Auxiliares de Jair Bolsonaro no Palácio do Planalto veem uma articulação de integrantes do “establishment” para o Tribunal Superior Eleitoral cassar a chapa na qual ele foi eleito em 2018 e o Congresso Nacional convocar eleições indiretas para escolha do sucessor. Na avaliação desses aliados, a “jogada” só será concretizada em 2021, a partir de quando uma eventual cassação de Bolsonaro e o do vice-presidente Hamilton Mourão resultaria em eleições indiretas, ou seja, seus substitutos seriam escolhidos pelos deputados federais e senadores.
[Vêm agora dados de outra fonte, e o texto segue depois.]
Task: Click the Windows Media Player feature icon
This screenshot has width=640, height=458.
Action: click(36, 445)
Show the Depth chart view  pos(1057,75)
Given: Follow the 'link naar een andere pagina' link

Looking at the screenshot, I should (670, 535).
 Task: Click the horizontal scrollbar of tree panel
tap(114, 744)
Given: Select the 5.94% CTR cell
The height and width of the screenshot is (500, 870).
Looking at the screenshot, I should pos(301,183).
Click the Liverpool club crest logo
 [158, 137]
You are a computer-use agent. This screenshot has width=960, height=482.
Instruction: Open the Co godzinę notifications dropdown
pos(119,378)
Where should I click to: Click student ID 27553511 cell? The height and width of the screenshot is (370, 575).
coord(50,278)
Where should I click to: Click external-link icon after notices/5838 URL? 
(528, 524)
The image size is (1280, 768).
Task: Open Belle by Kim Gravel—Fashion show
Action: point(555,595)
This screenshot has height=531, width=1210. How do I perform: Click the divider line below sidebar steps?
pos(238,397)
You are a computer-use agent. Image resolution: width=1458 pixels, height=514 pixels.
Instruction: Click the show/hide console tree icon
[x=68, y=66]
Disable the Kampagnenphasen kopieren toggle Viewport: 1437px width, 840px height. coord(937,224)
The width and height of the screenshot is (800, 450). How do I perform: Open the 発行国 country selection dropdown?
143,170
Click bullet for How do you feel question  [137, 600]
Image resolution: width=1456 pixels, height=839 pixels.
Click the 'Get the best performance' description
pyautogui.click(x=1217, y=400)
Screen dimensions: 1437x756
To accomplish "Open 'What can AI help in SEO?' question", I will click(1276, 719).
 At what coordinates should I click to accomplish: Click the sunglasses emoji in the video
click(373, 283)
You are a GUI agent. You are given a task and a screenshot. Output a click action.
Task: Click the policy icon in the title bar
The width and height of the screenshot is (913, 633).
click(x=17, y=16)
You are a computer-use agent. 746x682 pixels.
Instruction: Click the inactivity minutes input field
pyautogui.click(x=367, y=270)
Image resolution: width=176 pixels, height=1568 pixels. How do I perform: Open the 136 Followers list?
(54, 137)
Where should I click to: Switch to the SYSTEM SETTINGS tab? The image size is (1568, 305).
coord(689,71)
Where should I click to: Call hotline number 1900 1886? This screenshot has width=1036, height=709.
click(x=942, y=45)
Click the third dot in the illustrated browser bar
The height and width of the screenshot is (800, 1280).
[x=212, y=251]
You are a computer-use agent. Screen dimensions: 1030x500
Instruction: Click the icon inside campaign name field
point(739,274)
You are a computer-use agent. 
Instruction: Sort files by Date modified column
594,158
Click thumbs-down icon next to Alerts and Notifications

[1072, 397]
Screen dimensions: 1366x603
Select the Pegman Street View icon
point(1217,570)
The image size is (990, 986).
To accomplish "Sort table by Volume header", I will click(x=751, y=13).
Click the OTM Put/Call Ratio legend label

O “PLANO MORO” ATRAPALHA O “PLANO JAIR”
O Palácio do Planalto trabalha nos bastidores para tentar trazer o Podemos para a base aliada do governo no Congresso Nacional. As tratativas são conduzidas pelo ministro da Secretaria de Governo, general Luiz Eduardo Ramos, que ofereceu cargos no segundo e terceiro escalões a parlamentares do partido. Nos bastidores, porém, parlamentares do Podemos dizem acreditar que uma eventual adesão da sigla ao governo Bolsonaro atrapalharia os planos do partido de atrair o ex-ministro Sergio Moro, que tem feito um contraponto ao presidente da República depois que deixou o governo.
O MP ESTÁ PREOCUPADO
Augusto Haras
O procurador-geral da República, Augusto Aras, e o presidente do Conselho Nacional de procuradores-gerais do Ministério Público dos Estados, Fabiano Dallazen, declararam neste domingo, 31, que a estabilidade nacional “depende do respeito à Constituição Federal por todos, especialmente pelos Poderes constituídos”. Os dois afirmaram que “o Ministério Público brasileiro está preocupado” com a situação do Brasil e “cumprirá com os seus deveres constitucionais na salvaguarda da ordem jurídica que sustenta as instituições do país”.